However, with liveness properties we are allowed to make caveats: for example, we could say that a request needs to receive a response only if a majority of nodes have not crashed, and only if the network eventually recovers from an outage. The definition of the partially synchronous model requires that eventually the system returns to a synchronous state—that is, any period of network interruption lasts only for a finite duration and is then repaired.

Mapping system models to the real world

Safety and liveness properties and system models are very useful for reasoning about the correctness of a distributed algorithm. However, when implementing an algorithm in practice, the messy facts of reality come back to bite you again, and it becomes clear that the system model is a simplified abstraction of reality.

For example, algorithms in the crash-recovery model generally assume that data in stable storage survives crashes. However, what happens if the data on disk is corrupted, or the data is wiped out due to hardware error or misconfiguration [91]? What happens if a server has a firmware bug and fails to recognize its hard drives on reboot, even though the drives are correctly attached to the server [92]?

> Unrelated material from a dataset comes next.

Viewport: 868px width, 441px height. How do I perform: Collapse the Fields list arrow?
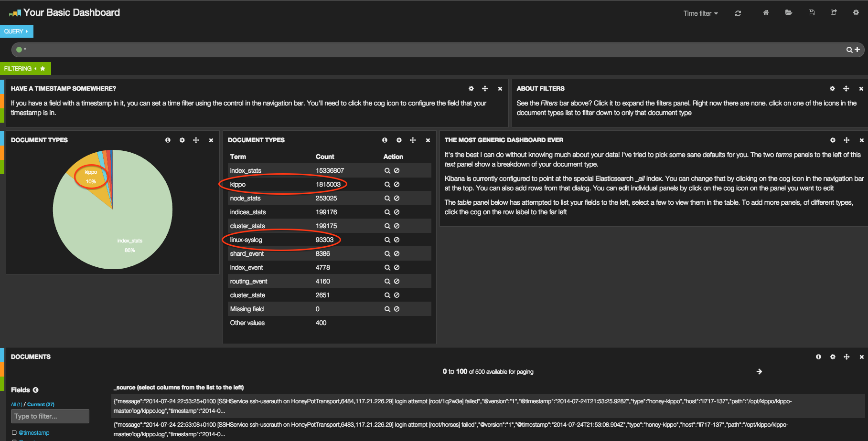pos(36,390)
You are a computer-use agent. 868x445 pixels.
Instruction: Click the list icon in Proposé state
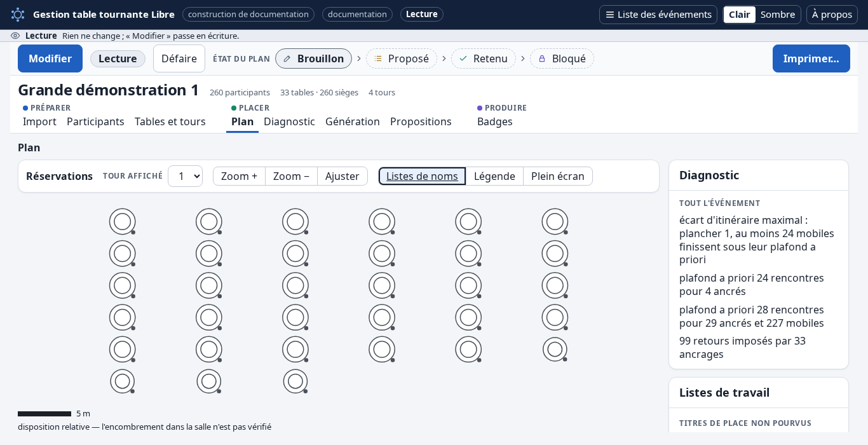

Quorum algorithms (see “Quorums for reading and writing”) rely on a node remembering the data that it claims to have stored. If a node may suffer from amnesia and forget previously stored data, that breaks the quorum condition, and thus breaks the correctness of the algorithm. Perhaps a new system model is needed, in which we assume that stable storage mostly survives crashes, but may sometimes be lost. But that model then becomes harder to reason about.

The theoretical description of an algorithm can declare that certain things are simply assumed not to happen—and in non-Byzantine systems, we do have to make some assumptions about faults that can and cannot happen. However, a real implementation may still have to include code to handle the case where something happens that was assumed to be impossible, even if that handling boils down to printf("Sucks to be you") and exit(666)—i.e., letting a human operator clean up the mess [93]. (This is arguably the difference between computer science and software engineering.)

That is not to say that theoretical, abstract system models are worthless—quite the opposite. They are incredibly helpful for distilling down the complexity of real systems to a manageable set of faults that we can reason about, so that we can understand the problem and try to solve it systematically. We can prove algorithms correct by showing that their properties always hold in some system model.

Proving an algorithm correct does not mean its implementation on a real system will necessarily always behave correctly. But it’s a very good first step, because the theoretical analysis can uncover problems in an algorithm that might remain hidden for a long time in a real system, and that only come to bite you when your assumptions (e.g., about timing) are defeated due to unusual circumstances. Theoretical analysis and empirical testing are equally important.

Summary

In this chapter we have discussed a wide range of problems that can occur in distributed systems, including:

Whenever you try to send a packet over the network, it may be lost or arbitrarily delayed. Likewise, the reply may be lost or delayed, so if you don’t get a reply, you have no idea whether the message got through.
A node’s clock may be significantly out of sync with other nodes (despite your best efforts to set up NTP), it may suddenly jump forward or back in time, and relying on it is dangerous because you most likely don’t have a good measure of your clock’s confidence interval.
A process may pause for a substantial amount of time at any point in its execution (perhaps due to a stop-the-world garbage collector), be declared dead by other nodes, and then come back to life again without realizing that it was paused.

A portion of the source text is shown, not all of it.